- [STUDY MATERIAL]
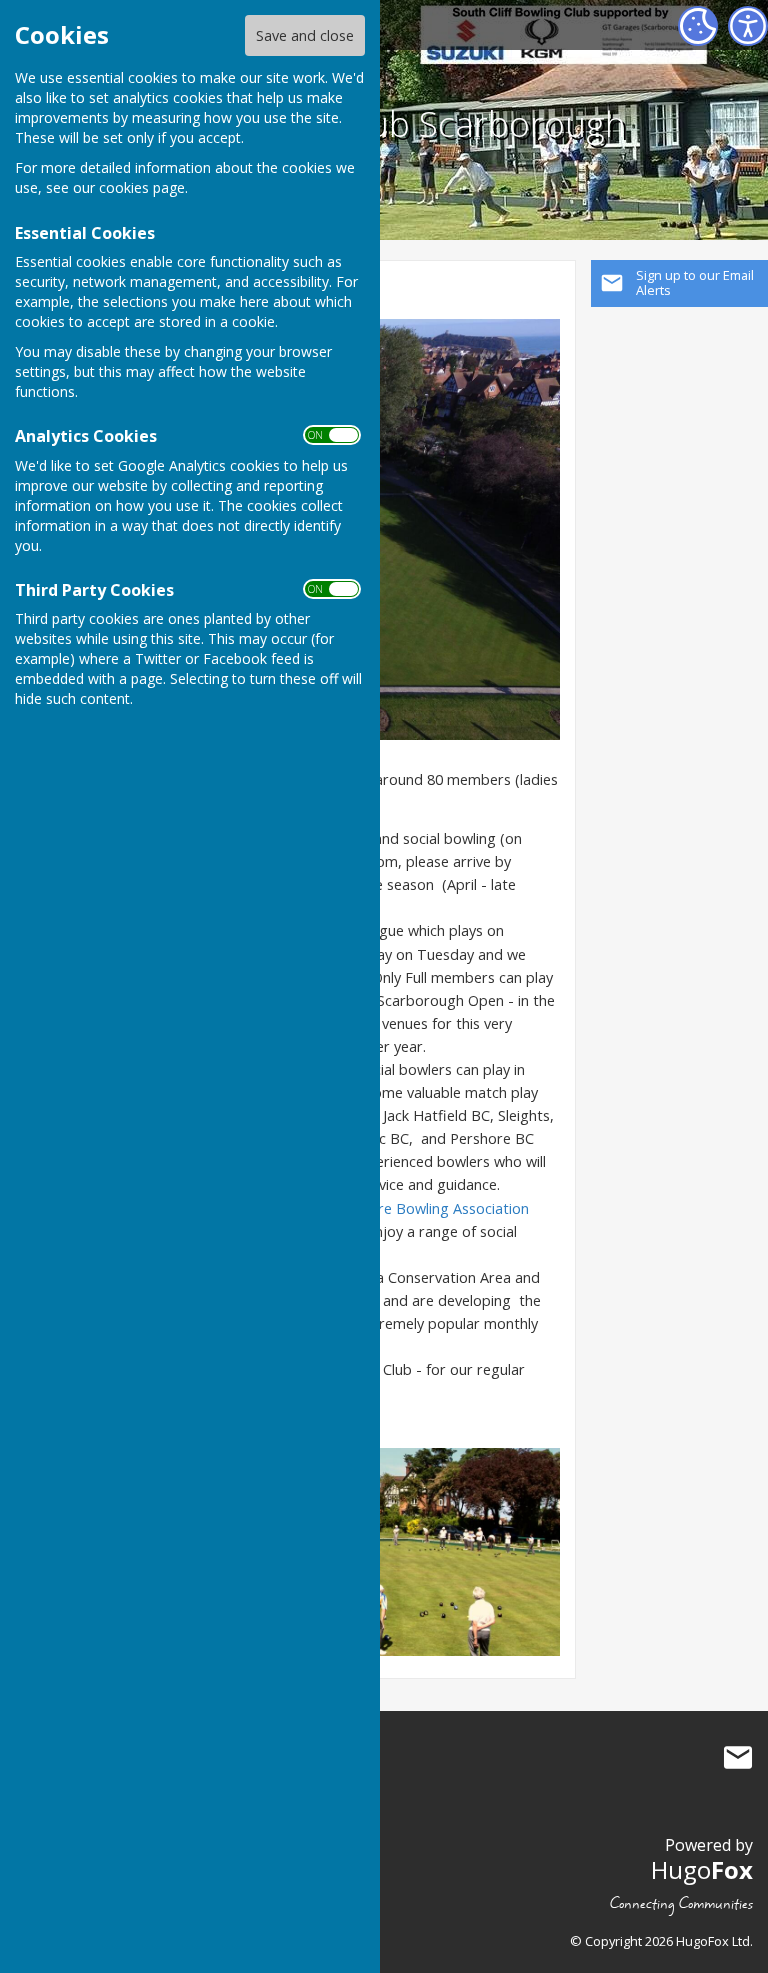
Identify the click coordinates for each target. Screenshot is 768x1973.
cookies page (142, 187)
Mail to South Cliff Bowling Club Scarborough (738, 1758)
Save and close (305, 35)
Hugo (702, 1869)
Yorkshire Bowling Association (429, 1208)
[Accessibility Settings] (748, 26)
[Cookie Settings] (698, 26)
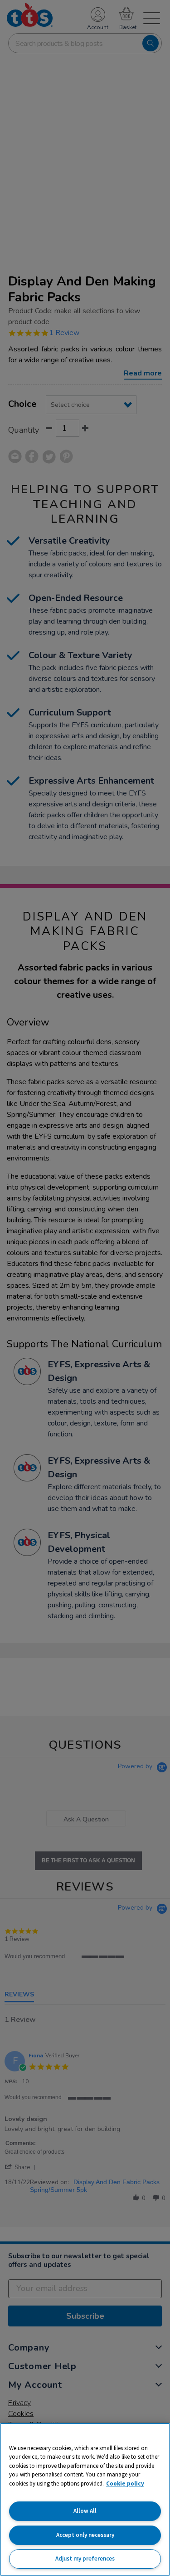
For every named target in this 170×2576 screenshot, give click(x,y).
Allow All (85, 2511)
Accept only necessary (85, 2535)
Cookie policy (125, 2483)
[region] (85, 2499)
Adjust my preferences (85, 2558)
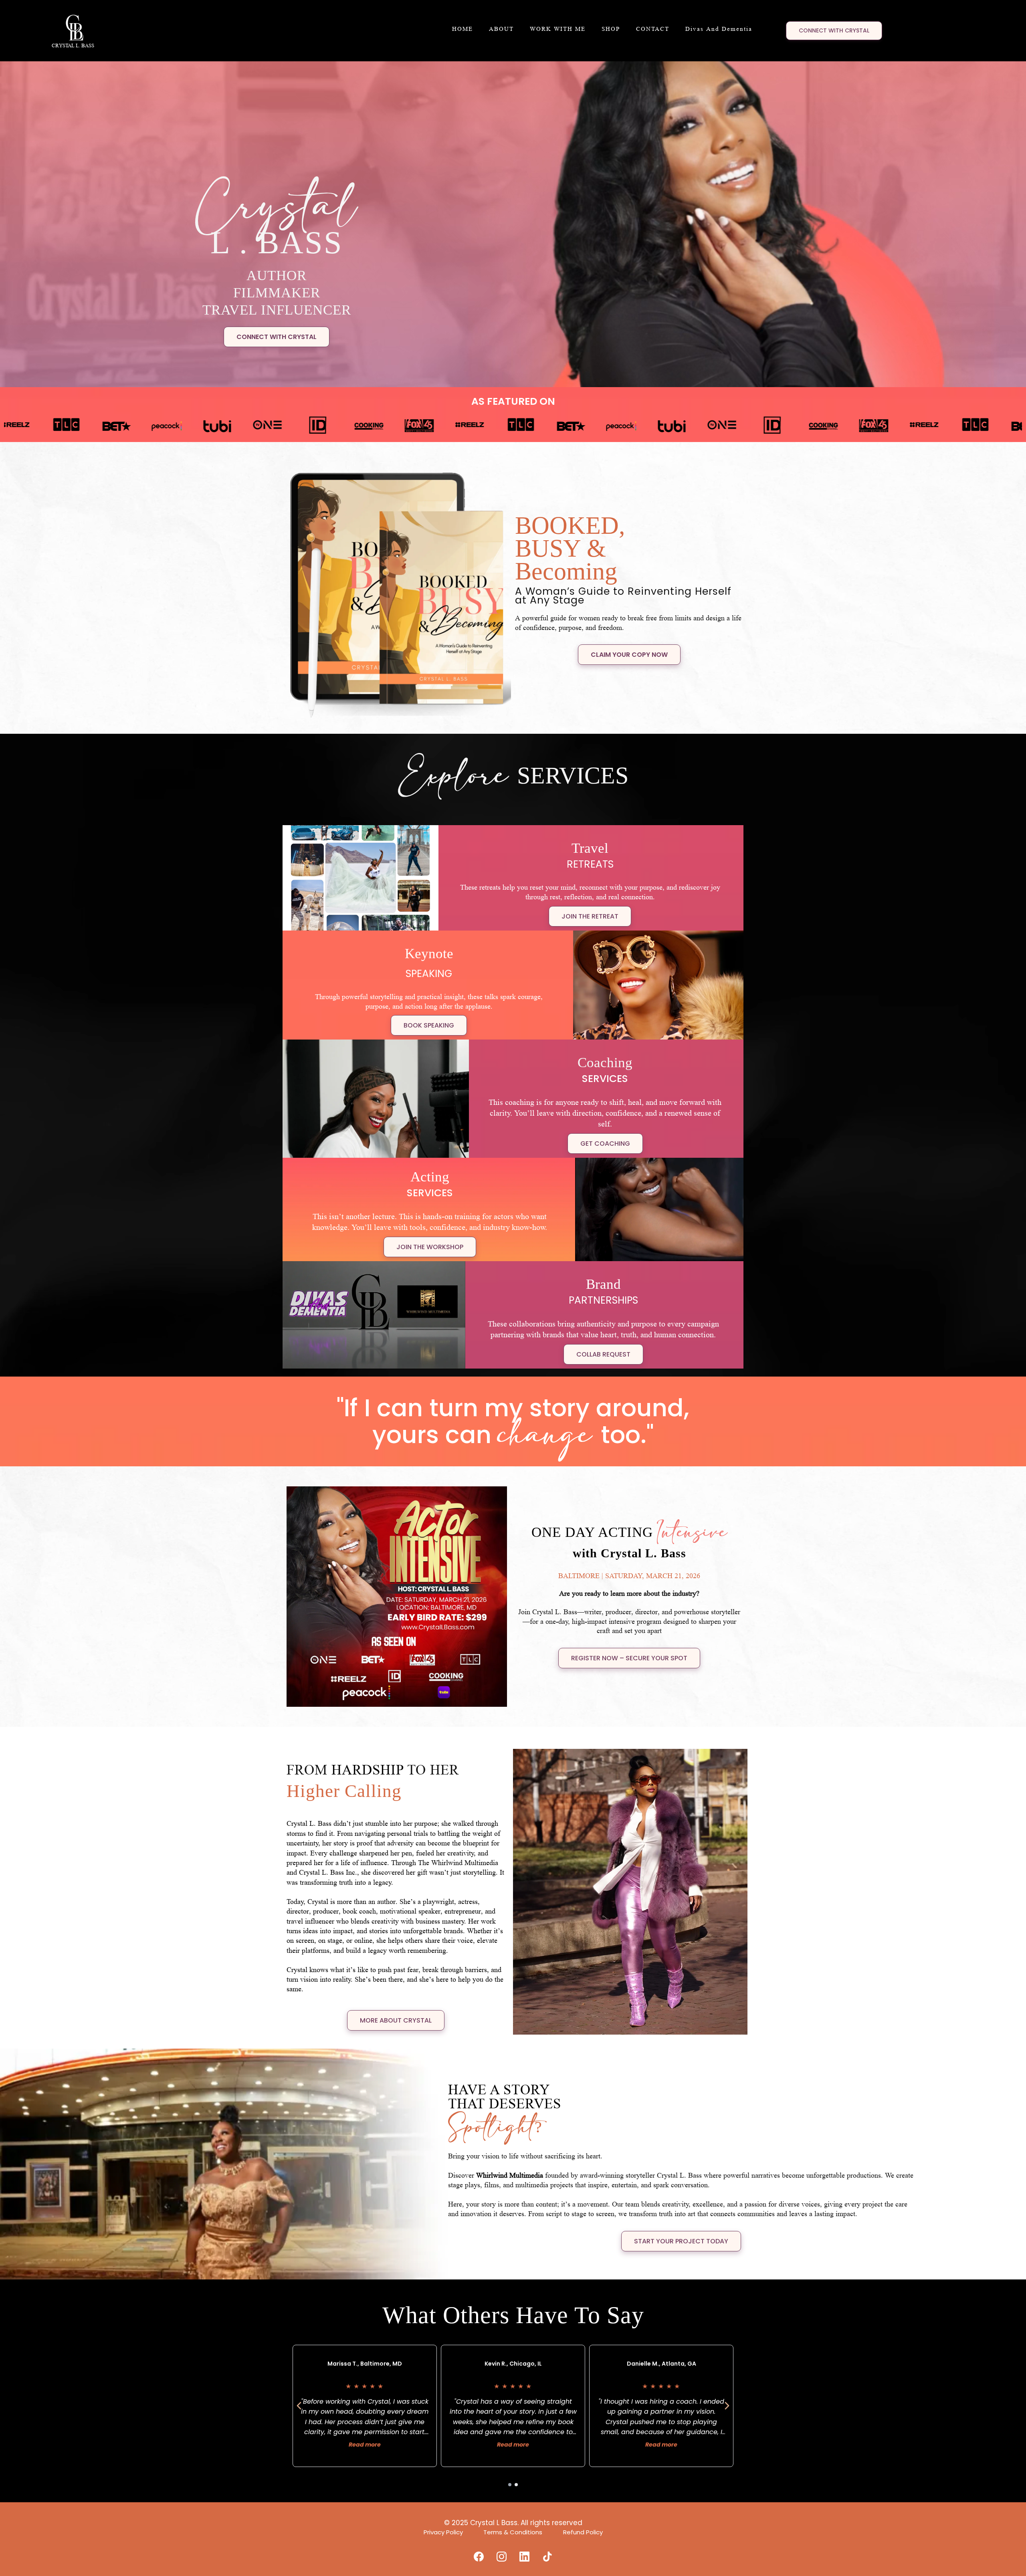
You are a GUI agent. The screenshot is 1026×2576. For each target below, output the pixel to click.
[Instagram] (501, 2556)
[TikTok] (547, 2556)
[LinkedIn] (524, 2556)
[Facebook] (478, 2556)
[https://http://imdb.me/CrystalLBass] (465, 425)
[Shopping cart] (772, 29)
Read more (365, 2445)
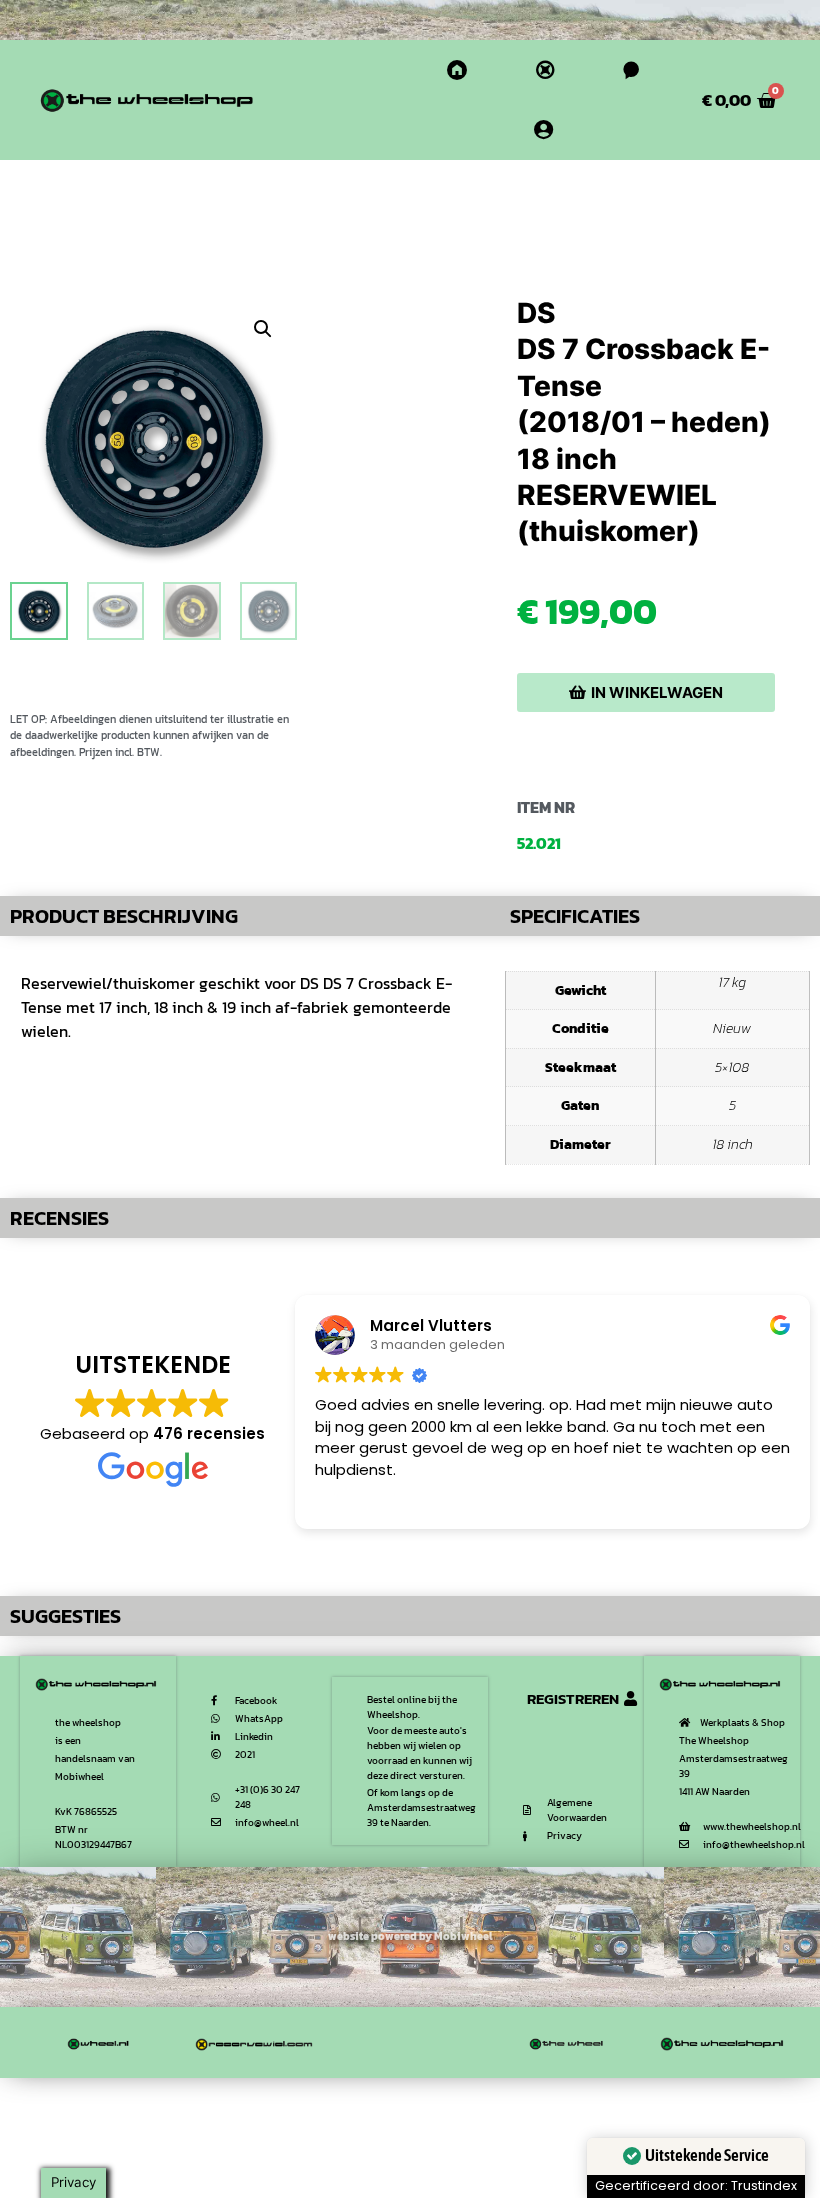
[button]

- [ABOUT THIS TASK]
What is needed is an exact printout of every record above, with the pictures left out.

- [OUTPUT FOR THIS EXERCISE]
Identify the click coordinates for each target. Screenshot is 768x1973.
cookies page (142, 187)
Mail to South Cliff Bowling Club Scarborough (738, 1758)
Save and close (305, 35)
Hugo (702, 1869)
Yorkshire Bowling Association (429, 1208)
[Accessibility Settings] (748, 26)
[Cookie Settings] (698, 26)
For every named target in this 170×2576 screenshot, give click(x,y).
Allow All (85, 2511)
Accept only necessary (85, 2535)
Cookie policy (125, 2483)
[region] (85, 2499)
Adjust my preferences (85, 2558)
You are a GUI agent. The screenshot is 1026×2576. For each target below, output the pixel to click.
[Instagram] (501, 2556)
[TikTok] (547, 2556)
[LinkedIn] (524, 2556)
[Facebook] (478, 2556)
[https://http://imdb.me/CrystalLBass] (465, 425)
[Shopping cart] (772, 29)
Read more (365, 2445)
[button]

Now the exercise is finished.